I was having a few beers last night so hopefully I didn't insert foot into mouth.  

I wasn't sure my bikes fit here so I haven't posted much other than an old (39ish) Superior I am rebuilding. I really like some 70s/80s but have a few from other decades.

They are like tribbles. I started with bringing one in my home office to "relieve stress and remind me to stop working and ride several times a week". They now occupy the house and garage with several surrounding me.


----------



## bulldog1935 (May 8, 2016)

what are you riding in your avatar photo?  It has on topic tires.  
My '98 Moser gets to play here.


----------



## Bikerider007 (May 8, 2016)

That pic is 1980 at age 10 , can't recall brand but If I had to guess, not high end as we were low income, haha. Maybe something from Western Auto (doesn't exist anymore).

May post a thread and lump a good portion together as I have about 20 :eek:. I bought some clean, built some, and have tried to document and get decent photos when doing so. Would take all day if I posted individual, and I think the board would get tired of me quick. 

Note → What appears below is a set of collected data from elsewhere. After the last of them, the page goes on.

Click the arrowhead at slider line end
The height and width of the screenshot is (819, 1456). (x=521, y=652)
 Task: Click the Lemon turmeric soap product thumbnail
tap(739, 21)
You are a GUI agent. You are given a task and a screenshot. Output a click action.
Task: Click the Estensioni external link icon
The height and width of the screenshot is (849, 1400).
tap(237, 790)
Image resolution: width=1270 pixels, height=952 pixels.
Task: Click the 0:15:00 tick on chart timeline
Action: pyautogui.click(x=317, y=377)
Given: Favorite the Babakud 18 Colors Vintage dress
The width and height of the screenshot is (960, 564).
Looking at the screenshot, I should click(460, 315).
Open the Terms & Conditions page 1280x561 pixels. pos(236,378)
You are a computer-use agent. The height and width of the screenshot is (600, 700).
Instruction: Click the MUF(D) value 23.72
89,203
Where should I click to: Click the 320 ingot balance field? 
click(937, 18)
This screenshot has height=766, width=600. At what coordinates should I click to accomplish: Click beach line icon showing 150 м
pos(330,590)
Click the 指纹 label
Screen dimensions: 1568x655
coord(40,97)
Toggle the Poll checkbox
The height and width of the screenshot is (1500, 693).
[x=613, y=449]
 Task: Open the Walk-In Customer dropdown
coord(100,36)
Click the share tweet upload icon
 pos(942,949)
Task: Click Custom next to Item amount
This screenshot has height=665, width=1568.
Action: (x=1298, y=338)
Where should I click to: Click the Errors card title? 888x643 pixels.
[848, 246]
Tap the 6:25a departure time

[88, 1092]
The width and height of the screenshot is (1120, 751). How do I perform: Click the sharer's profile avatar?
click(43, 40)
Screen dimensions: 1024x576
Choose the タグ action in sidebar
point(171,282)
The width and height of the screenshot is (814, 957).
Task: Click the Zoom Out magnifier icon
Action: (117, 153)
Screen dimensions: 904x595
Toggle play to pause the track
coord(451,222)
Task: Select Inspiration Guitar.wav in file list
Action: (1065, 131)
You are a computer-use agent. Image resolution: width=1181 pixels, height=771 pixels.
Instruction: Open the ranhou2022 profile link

I like Moser, and that is a nice example with lots of chrome on the stays and the full fork. Red looks fast too!


----------



## bulldog1935 (May 8, 2016)

looking forward to it
boredom, btw, is when nobody posts 
I guess everybody has their definitions for classic bicycles and even what constitutes a lightweight.
To me, it doesn't have to be upright, and while I love English and Italian bikes, I think the bike technology that came out of occupied Paris had the greatest influence on the development of lightweight bikes.  I think more so than racing. Light to ride and strong enough to pull a taxi. 
http://www.twistedleaders.com/Furled.html
Every day was a bike race to get to the outlying farms and haul produce back into the city - by bike.
There was so gas, so no cars, and people spent their car budgets on really nice bicycles.  
Rene Herse and Alex Singer came into their own (and Rene Herse was hiding French veteran and Jewish frame builders in the basement)


----------



## bulldog1935 (May 9, 2016)

oops, I messed up that link - I was posting on the kayak fishing board at the same time (I was rained in), and somebody asked where I got my redfish leaders
It should have been this link: 
https://janheine.wordpress.com/2013/12/06/cycling-under-the-german-occupation/


----------